Joe Lieberman is having a not-so-secret affair on his political spouse of the past four decades. The Connecticut Senator now an Independent, but until 2006 a staunch Democrat, married to the party is not just campaigning for presumptive Republican nominee John McCain; he is, to even the most objective eye, in a deep state of rapture.
You'd think hell hath no fury like a party scorned, but Democrats aren't kicking Lieberman out of the party yet. Lieberman has a decent claim of abandonment: after a 2006 Democratic primary challenge over his unyielding support for the war in Iraq, Lieberman won his fourth Senate term as an Independent who caucuses with Democrats. Without his good will there would be no Democratic majority in the Senate, no control of the legislative calendar, no subpoenas and investigations and no committee chairmanships. (Lieberman himself chairs the Homeland Security and Governmental Affairs Committee.) Harry Reid owes his title to Joe Lieberman. Dumping him is not an option.
Sitting in his Hart Senate Offices, just next door to Obama's suite, Lieberman claims that being forced to run as an Independent in 2006 revolutionized his political outlook. "Let's face it," he says, "the fact that I was elected an Independent liberated me.'" Liberation first manifested itself on legislative issues, like setting a time line to withdraw troops from Iraq and allowing the Bush Administration to wiretap without warrants, where he flexed the fact that he was beholden to no party. It became unmistakable as the 2008 race for the White House took shape and Lieberman openly endorsed McCain, his best friend in the Senate. "I'm going to do everything in my ability to do what I feel is right, or sensible and I'm not going to calculate what the political impact is. I must say I feel very," and here Lieberman paused, looked up and spread his hands, "free."
Still, every time the former vice presidential nominee praises John McCain and criticizes Barack Obama, steam rises from his colleagues. "I'm not going to pull my punches or hold back," says Lieberman. "To me I'm doing just what they do, maybe something less than some of them are doing because I think they've attacked John [McCain] in ways that I don't appreciate. I'm just doing what they're doing for their candidate; it happens that I'm supporting a Republican."
As long as Democrats need him to hold on to power, Lieberman realizes that comments like these make him untouchable. "Without him we would not be in the majority," says Dick Durbin, the second highest-ranking Democrat in the Senate. "He votes with us on virtually every issue except for the war and, of course, his support for Senator McCain. There is disappointment, for sure, and many people have expressed concern about his role, but he's going to have to make that decision."
Back in December 2007, when Lieberman endorsed McCain, the Arizona Senator seemed like a long shot for the nomination. "My wife teased me," says Lieberman. "She said, 'There you go getting yourself into trouble again, but I guess the reassuring thing is the McCain campaign is going to be over soon so you won't have to carry on.'" Now Lieberman is raising money and campaigning for the presumptive nominee, and has said he would even speak at the Republican National Convention if asked. (He would not, however, accept a vice presidential nomination or a cabinet position.) "I've made a full-hearted decision here with my heart and my head," Lieberman says. "I really believe in McCain."
If that belief remained tacit, Democrats wouldn't quite be so peeved.

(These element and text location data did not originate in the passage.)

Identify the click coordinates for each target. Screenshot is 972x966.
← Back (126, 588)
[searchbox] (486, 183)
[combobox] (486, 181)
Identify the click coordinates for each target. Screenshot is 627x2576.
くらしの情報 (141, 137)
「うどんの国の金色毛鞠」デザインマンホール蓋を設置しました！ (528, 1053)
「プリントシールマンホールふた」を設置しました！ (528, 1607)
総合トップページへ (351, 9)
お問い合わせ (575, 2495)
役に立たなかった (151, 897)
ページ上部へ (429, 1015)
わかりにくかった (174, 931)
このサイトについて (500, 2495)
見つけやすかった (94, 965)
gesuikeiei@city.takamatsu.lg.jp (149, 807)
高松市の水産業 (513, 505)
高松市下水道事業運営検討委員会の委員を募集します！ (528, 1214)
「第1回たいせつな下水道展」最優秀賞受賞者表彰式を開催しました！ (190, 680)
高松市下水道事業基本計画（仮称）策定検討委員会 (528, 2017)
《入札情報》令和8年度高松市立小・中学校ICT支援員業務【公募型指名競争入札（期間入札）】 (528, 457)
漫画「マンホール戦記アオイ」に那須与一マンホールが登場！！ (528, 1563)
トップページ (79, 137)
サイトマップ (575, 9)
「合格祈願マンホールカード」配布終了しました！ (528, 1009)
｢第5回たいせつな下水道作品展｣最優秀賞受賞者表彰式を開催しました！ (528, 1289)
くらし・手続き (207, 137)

But in March, Lieberman told ABC's This Week that the Democratic Party has "been effectively taken over by a small group on the left of the party that is protectionist, isolationist and hyper-partisan." And earlier this month Lieberman participated in a G.O.P.-sponsored conference call criticizing Obama's speech before the American Israel Political Affairs Committee, a leading Jewish Organization.
Lieberman insists he's simply highlighting differences between the two candidates' records, and he would never make personal attacks. Still, he didn't exactly demur when asked to compare McCain and Obama's records in reaching across the aisle. "If you compare [McCain's] record to Senator Obama's, it's not just that Senator Obama has only been in the Senate for only three and a half years and McCain's been here 21 years," Lieberman huffed. "Senator Obama has done very little of that in his time here, very little bipartisan work."
What Lieberman considers drawing distinctions, his peers consider unseemly. "I think people see a difference between supporting someone who's your colleague and friend and attacking the nominee of the other party," says Senator Bob Casey, a Pennsylvania Democrat. "I hope Senator Lieberman will focus on the former and say what he wants to about Senator McCain and why he's for him as opposed to attacking our nominee." Casey was one of a few Democratic Senators even willing to discuss Lieberman. Of the dozen polled one afternoon last week after the caucus met with top Obama strategist David Axelrod a meeting Lieberman discreetly skipped many simply declined comment. California's Diane Feinstein bit out, "It obviously hurts, there's no question about that and that's all I have to say."
It's a fine line Lieberman's walking, and one that could have serious consequences. The Democrats are well positioned to pick up several Senate seats in November, and if he's no longer the 51st vote, Lieberman may find himself facing open calls to throw him out of the caucus. No one likes to play the cuckold for long; sooner or later they ask for a divorce.